Personal information
- Born: December 12, 1927 North Braddock, Pennsylvania, U.S.
- Died: June 3, 2002 (aged 74) Gibsonia, Pennsylvania, U.S.
- Listed height: 5 ft 11 in (1.80 m)
- Listed weight: 203 lb (92 kg)

Career information
- College: PennWest Penn State
- NFL draft: 1950: 8th round, 100th overall pick

Career history
- Pittsburgh Steelers (1950–1957); Hamilton Tiger-Cats (1958);

Awards and highlights
- Pro Bowl (1956); Second-team All-American (1948);

Career NFL statistics
- Rushing yards: 3,271
- Rushing average: 3.6
- Receptions: 150
- Receiving yards: 1,087
- Total touchdowns: 19
- Stats at Pro Football Reference

= Fran Rogel =

American football player (1927–2002)

Francis Stephen Rogel (December 12, 1927 – June 3, 2002) was an American professional football player who was a fullback for the Pittsburgh Steelers of the National Football League (NFL). He played college football for the Penn State Nittany Lions. He also played professionally for the Hamilton Tiger-Cats of the Canadian Football League (CFL).

==Collegiate career==
Unable to enroll at Penn State due to the college's post-World War II policy of giving admissions priority to returning veterans, Rogel spent the 1946 season playing at the California State Teachers College.
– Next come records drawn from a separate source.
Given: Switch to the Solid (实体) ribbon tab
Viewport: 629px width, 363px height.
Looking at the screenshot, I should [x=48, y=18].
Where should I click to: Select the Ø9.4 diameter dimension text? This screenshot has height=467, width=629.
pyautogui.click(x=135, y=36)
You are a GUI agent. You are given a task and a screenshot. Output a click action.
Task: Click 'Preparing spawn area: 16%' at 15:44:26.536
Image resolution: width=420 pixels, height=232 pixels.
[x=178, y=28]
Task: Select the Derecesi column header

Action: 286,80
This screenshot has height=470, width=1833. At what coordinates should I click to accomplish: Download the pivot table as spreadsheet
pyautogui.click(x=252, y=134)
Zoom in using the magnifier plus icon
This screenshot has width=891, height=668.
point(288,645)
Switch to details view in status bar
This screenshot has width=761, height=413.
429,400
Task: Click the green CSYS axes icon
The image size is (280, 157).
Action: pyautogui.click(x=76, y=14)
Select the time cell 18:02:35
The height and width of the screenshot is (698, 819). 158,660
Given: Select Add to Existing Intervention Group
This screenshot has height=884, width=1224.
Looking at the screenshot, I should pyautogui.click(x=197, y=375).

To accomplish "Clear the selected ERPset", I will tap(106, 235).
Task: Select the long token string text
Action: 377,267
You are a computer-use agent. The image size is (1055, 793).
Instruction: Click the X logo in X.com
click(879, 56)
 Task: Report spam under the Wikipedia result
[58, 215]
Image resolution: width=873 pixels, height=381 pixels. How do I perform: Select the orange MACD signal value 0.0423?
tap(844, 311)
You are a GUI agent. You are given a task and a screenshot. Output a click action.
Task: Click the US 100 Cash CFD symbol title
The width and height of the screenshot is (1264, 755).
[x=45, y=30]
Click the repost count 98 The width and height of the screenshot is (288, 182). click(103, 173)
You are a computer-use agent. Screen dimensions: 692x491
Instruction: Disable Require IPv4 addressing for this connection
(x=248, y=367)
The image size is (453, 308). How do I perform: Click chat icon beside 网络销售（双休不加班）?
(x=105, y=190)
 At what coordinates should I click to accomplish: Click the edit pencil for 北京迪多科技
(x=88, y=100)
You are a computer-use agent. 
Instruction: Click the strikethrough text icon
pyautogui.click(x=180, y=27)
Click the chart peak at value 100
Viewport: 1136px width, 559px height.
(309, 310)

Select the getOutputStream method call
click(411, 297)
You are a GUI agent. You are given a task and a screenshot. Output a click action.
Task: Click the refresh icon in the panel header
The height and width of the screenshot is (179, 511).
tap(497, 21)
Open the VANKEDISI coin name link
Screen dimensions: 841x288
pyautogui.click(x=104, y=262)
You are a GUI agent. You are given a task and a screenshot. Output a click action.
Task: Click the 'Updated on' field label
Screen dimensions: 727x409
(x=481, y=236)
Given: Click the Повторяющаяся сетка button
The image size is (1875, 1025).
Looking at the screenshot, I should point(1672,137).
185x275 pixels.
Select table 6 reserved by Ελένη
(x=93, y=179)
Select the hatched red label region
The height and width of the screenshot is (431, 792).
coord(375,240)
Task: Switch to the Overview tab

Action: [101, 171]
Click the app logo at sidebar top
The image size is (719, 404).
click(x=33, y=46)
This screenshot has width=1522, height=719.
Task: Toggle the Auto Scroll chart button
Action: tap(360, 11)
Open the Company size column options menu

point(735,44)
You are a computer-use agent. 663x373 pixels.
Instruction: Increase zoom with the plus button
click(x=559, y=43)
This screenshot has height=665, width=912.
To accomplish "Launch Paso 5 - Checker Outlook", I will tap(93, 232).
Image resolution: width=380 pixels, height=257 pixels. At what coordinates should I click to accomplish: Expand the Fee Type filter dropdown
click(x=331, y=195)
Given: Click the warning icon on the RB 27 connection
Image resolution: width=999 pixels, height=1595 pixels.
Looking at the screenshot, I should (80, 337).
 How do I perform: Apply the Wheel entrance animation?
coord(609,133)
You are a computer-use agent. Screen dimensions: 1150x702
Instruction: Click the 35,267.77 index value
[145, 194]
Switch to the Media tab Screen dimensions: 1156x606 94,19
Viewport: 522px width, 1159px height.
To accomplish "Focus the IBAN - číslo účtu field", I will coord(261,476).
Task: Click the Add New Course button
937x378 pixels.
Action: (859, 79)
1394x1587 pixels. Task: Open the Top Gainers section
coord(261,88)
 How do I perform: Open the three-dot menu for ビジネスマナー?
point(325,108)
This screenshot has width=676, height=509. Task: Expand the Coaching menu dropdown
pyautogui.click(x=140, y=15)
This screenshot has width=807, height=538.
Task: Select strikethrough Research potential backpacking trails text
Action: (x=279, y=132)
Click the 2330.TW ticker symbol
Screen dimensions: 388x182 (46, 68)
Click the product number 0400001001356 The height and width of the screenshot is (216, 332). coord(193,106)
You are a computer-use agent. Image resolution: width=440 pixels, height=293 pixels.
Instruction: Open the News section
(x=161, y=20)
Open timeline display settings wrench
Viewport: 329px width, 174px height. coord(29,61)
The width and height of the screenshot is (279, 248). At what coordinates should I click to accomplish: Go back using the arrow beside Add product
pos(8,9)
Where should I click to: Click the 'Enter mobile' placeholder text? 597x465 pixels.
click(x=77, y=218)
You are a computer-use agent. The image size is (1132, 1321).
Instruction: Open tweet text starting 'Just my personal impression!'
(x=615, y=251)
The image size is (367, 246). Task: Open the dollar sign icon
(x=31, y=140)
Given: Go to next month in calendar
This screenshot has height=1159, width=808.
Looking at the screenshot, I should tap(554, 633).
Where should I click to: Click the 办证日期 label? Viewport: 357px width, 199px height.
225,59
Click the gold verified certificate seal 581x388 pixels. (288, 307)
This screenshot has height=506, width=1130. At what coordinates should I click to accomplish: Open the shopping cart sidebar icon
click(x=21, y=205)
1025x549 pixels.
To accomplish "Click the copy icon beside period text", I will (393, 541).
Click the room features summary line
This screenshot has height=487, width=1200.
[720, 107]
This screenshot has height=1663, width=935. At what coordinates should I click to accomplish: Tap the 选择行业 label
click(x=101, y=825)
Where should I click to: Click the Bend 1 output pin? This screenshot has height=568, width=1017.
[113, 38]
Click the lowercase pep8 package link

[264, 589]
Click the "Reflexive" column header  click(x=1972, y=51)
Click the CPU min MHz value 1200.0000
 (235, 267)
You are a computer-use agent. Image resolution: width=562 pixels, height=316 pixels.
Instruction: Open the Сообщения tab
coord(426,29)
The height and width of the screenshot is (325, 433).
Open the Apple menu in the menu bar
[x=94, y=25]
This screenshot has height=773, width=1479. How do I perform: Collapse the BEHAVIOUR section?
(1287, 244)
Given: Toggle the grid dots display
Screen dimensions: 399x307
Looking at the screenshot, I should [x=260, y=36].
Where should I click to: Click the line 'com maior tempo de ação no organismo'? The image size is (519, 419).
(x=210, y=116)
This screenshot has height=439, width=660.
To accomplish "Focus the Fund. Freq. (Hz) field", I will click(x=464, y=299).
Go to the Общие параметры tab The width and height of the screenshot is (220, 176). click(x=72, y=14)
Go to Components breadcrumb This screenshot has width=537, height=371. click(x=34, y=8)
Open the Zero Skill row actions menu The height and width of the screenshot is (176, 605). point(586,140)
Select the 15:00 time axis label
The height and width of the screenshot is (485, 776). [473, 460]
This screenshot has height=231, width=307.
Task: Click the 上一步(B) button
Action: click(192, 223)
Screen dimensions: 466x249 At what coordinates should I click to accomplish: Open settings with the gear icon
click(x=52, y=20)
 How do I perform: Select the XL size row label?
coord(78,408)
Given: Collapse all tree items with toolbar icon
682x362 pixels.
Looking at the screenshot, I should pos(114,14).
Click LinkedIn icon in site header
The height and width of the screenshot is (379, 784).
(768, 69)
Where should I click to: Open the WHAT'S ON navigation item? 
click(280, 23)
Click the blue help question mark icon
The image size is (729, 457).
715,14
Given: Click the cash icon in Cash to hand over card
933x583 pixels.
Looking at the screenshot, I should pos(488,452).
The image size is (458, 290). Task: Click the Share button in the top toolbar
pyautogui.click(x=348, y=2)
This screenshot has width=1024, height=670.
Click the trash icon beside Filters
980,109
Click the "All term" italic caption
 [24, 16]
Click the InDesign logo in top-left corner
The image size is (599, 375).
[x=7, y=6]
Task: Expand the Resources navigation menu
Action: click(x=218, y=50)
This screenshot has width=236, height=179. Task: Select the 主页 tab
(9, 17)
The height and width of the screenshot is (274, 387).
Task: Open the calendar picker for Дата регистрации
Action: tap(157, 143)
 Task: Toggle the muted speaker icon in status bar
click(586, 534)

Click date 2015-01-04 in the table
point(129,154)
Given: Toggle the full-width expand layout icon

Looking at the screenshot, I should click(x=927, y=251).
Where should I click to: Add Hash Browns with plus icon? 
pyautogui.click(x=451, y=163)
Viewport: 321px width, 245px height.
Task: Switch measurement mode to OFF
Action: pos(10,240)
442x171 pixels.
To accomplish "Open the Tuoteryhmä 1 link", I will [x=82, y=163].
Along with other top-tier talent awaiting admission, he helped propel the Vulcans football team to a 9-0-0 record.

Rogel continued on to Penn State, where he was a star fullback and linebacker for three seasons. He was the Nittany Lions' leading rusher each of those seasons and was on the 1948 Cotton Bowl Classic team which tied Southern Methodist, 13-13.

==NFL and CFL==
Rogel was selected by the Steelers in the eighth round (#100 overall) in the 1950 NFL draft. He did not miss a game his eight seasons with the team (1950–1957).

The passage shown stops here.